## Exercise

Time to experiment with activation functions and optimizers! And now we're at it, let's use this as an introduction to regression using neural networks as well.

1. Use the **fetch_california_housing** data (remember to split your data into a train and test data). Use the five optimizers presented in class to train five neural networks (identival aside from the optimizer used). How well does the networks perform on the test set, as measured by MSE and MAE? Rank the optimizers.
1. Select the best optimizer and use it for this exercise. Experiment with different activation functions, including at least sigmoid, tanh, and relu. Rank the activation functions you try. 
1. Using your findings, as well as experimenting with more layers, try to minimize the test MSE.
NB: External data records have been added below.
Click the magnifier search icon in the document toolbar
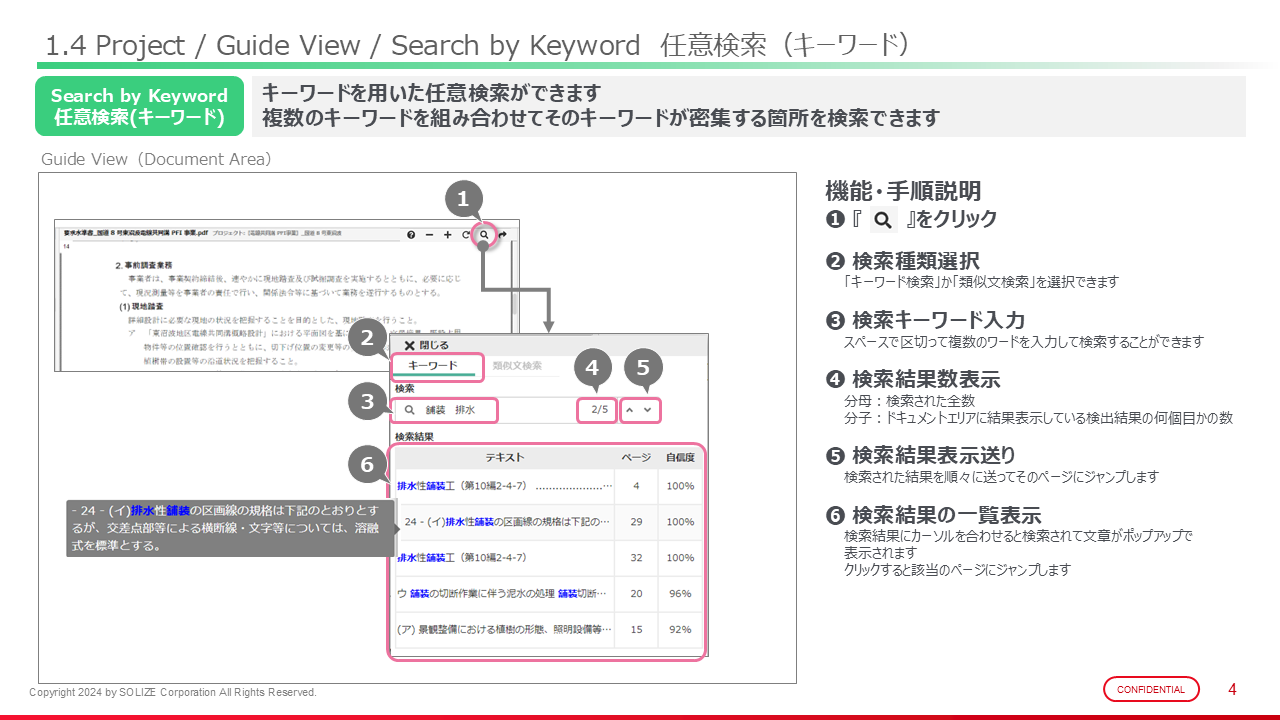 click(x=484, y=235)
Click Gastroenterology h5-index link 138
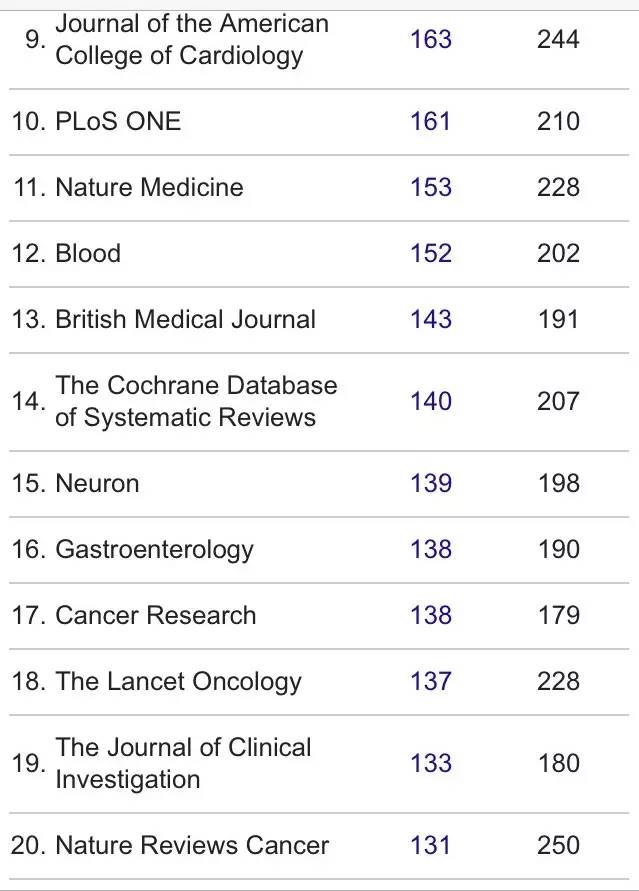639x891 pixels. pos(431,550)
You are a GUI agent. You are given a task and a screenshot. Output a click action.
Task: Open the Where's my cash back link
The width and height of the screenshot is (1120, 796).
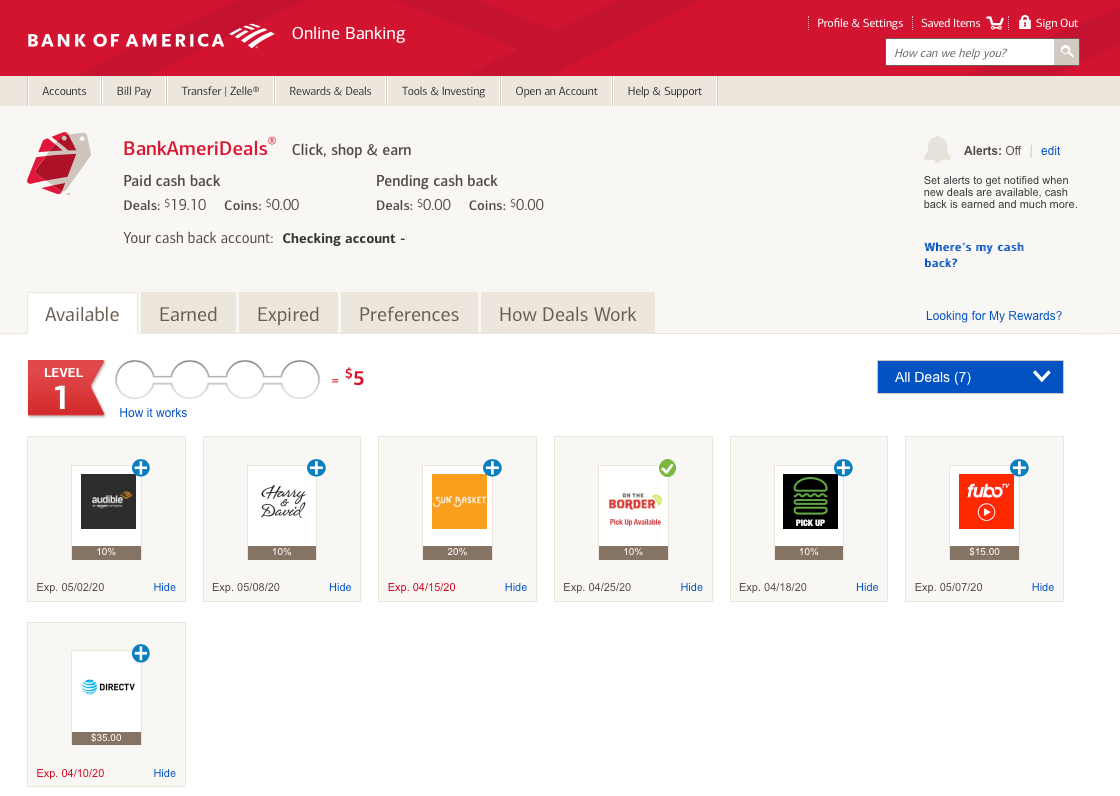point(973,255)
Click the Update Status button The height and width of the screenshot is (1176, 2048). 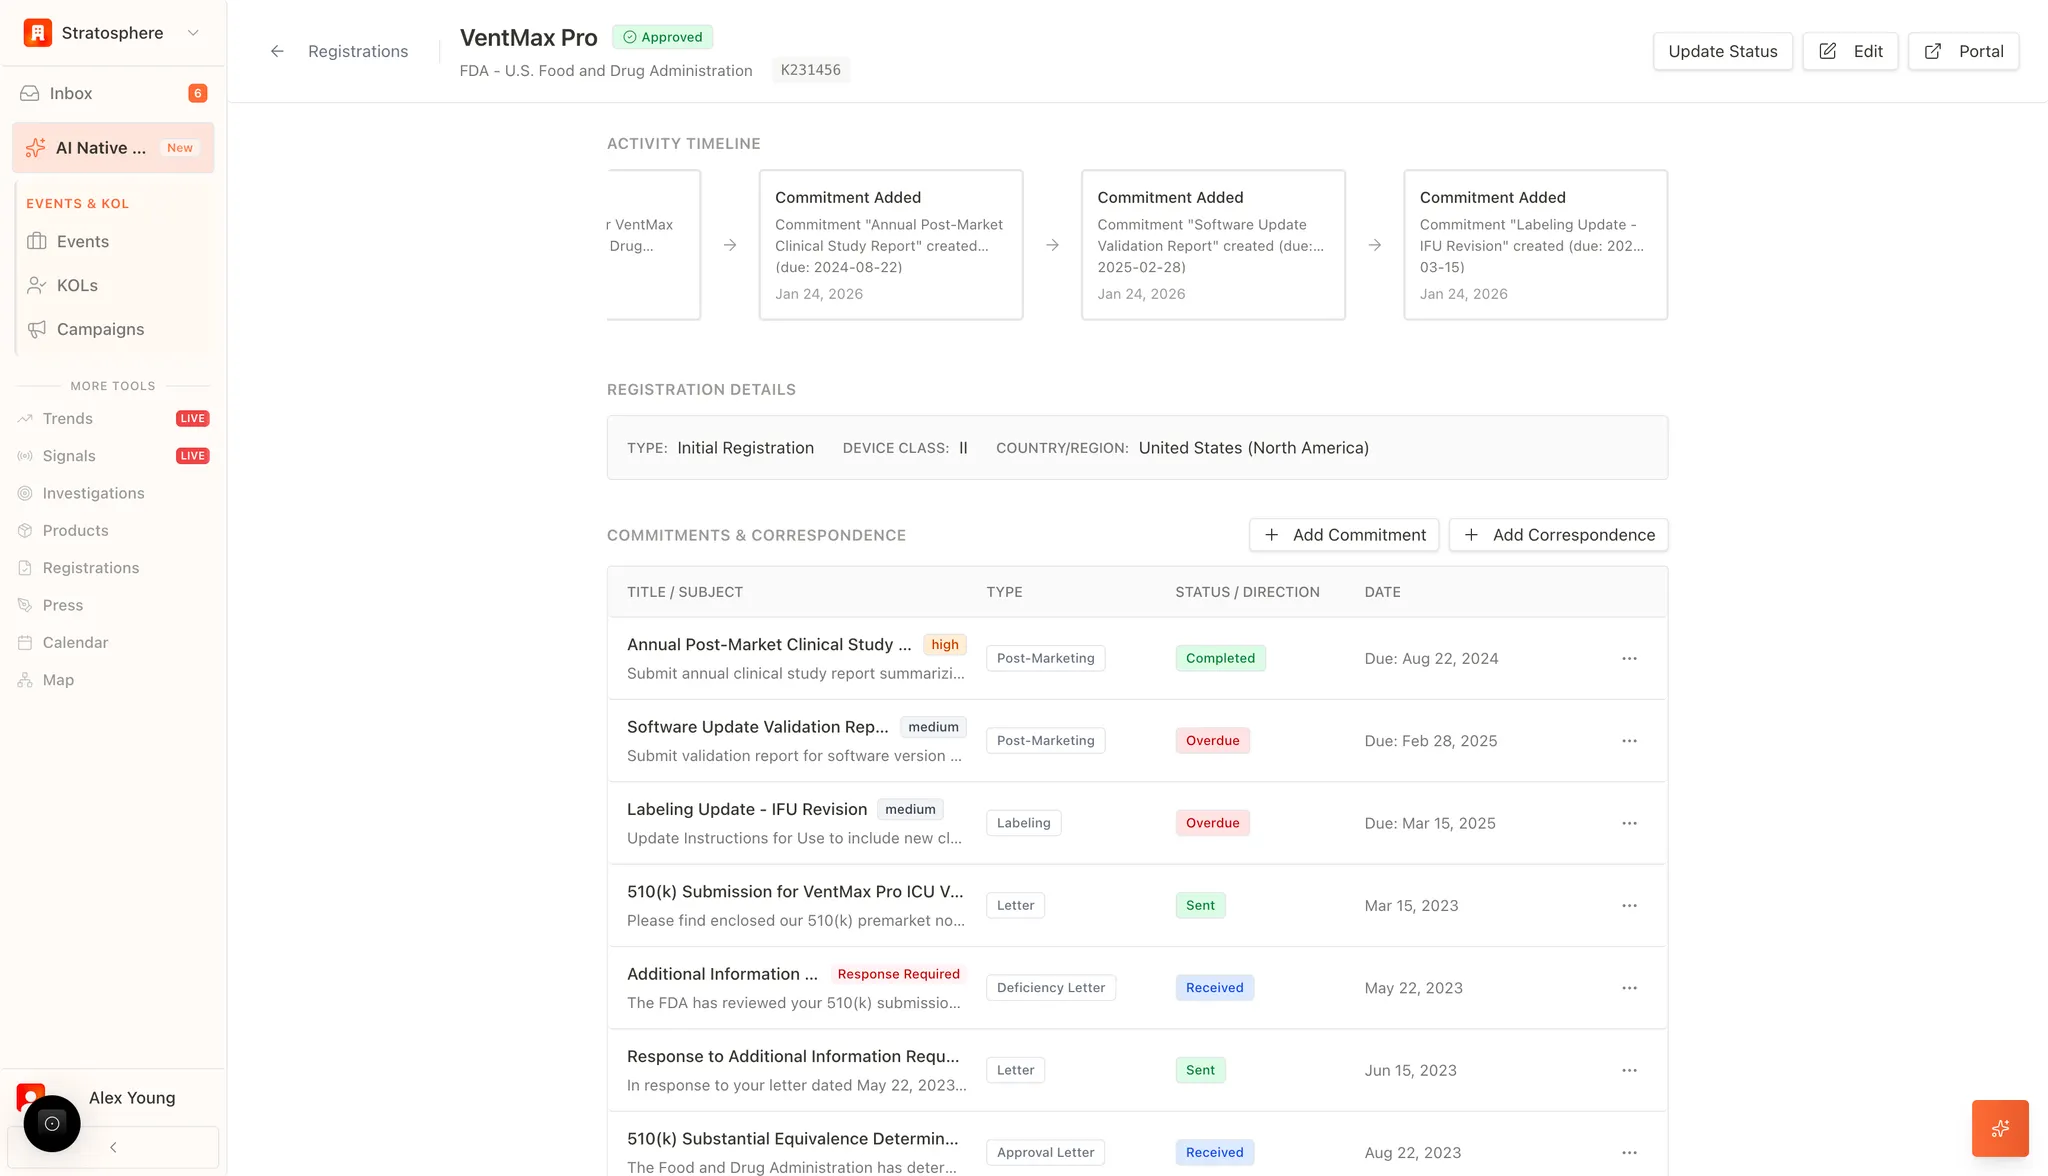1722,51
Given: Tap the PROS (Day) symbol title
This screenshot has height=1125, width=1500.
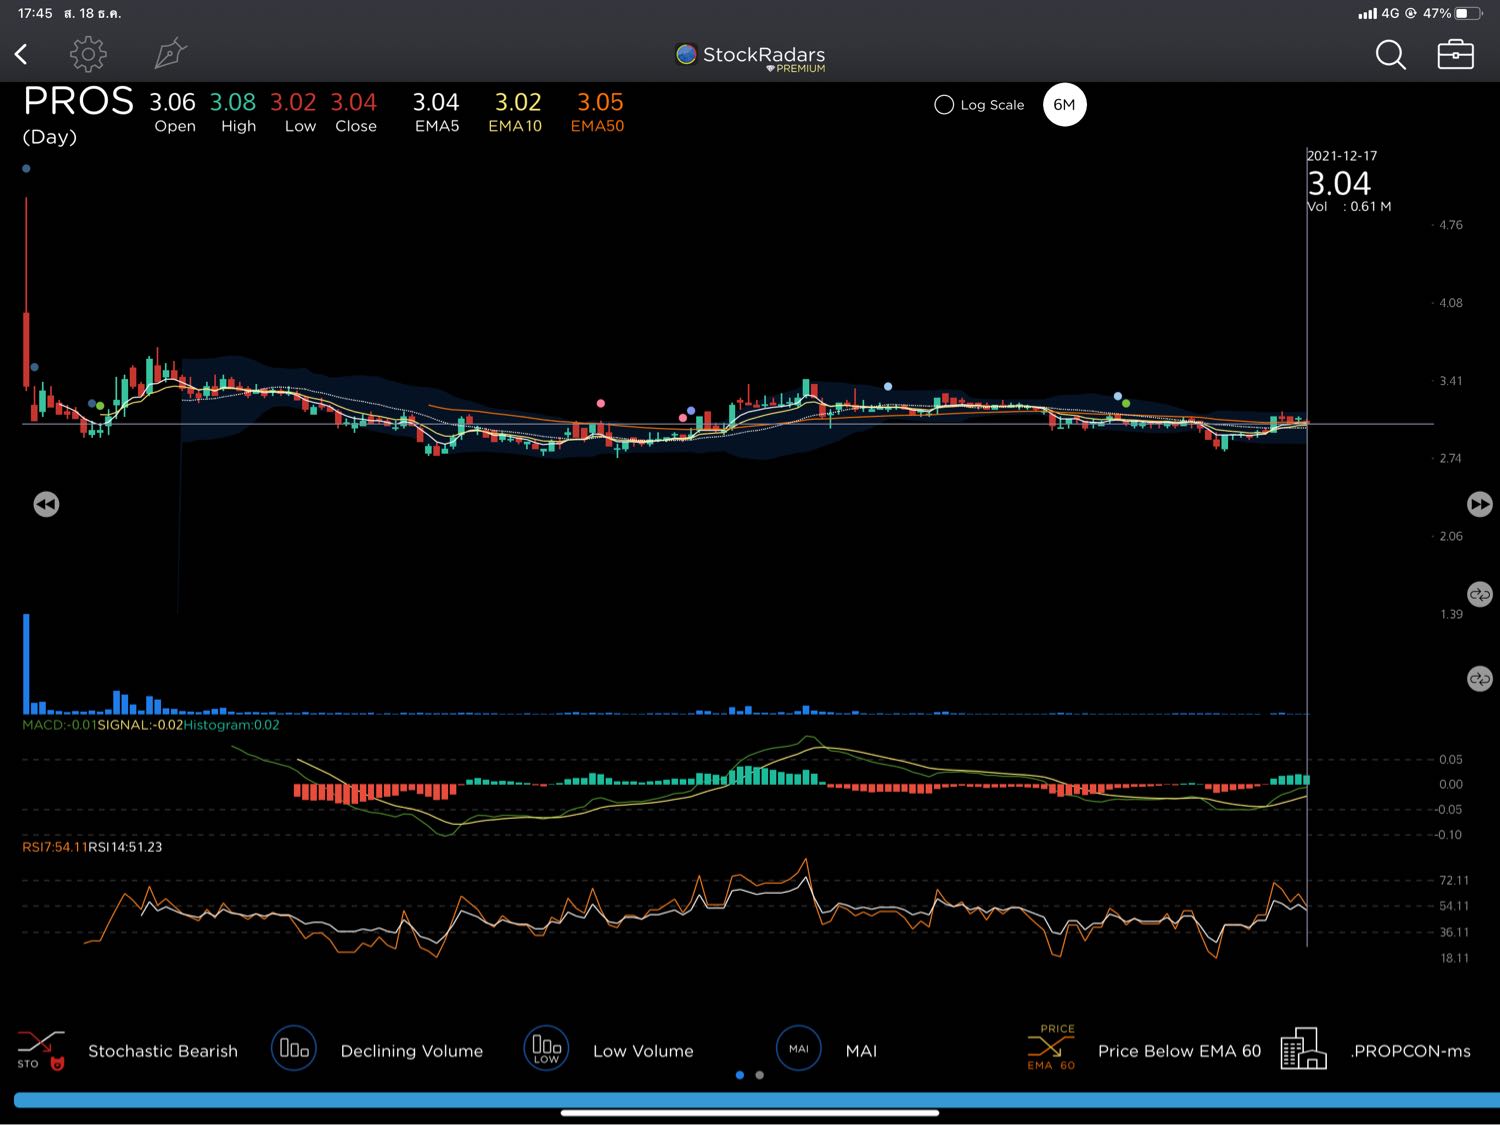Looking at the screenshot, I should (77, 113).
**Note**: You may want to use https://www.tensorflow.org/api_docs/python/tf/keras/activations and https://www.tensorflow.org/api_docs/python/tf/keras/optimizers.

**See slides for more details!**

# Exercise 1

Use the **fetch_california_housing** data (remember to split your data into a train and test data). Use the five optimizers presented in class to train five neural networks (identival aside from the optimizer used). How well does the networks perform on the test set, as measured by MSE and MAE? Rank the optimizers.

In [1]:
import tensorflow as tf
from sklearn.datasets import fetch_california_housing
from sklearn.model_selection import train_test_split
from sklearn.metrics import mean_squared_error
from sklearn.preprocessing import StandardScaler

x, y = fetch_california_housing(return_X_y=True)

# Use `train_test_split` to split your data into a train and a test set.
x_train, x_test, y_train, y_test = train_test_split(x, y, test_size=0.2, random_state=1)

# Scale
scaler = StandardScaler()
z_train = scaler.fit_transform(x_train)
z_test = scaler.transform(x_test)

print(z_train.shape, z_test.shape, y_train.shape, y_test.shape)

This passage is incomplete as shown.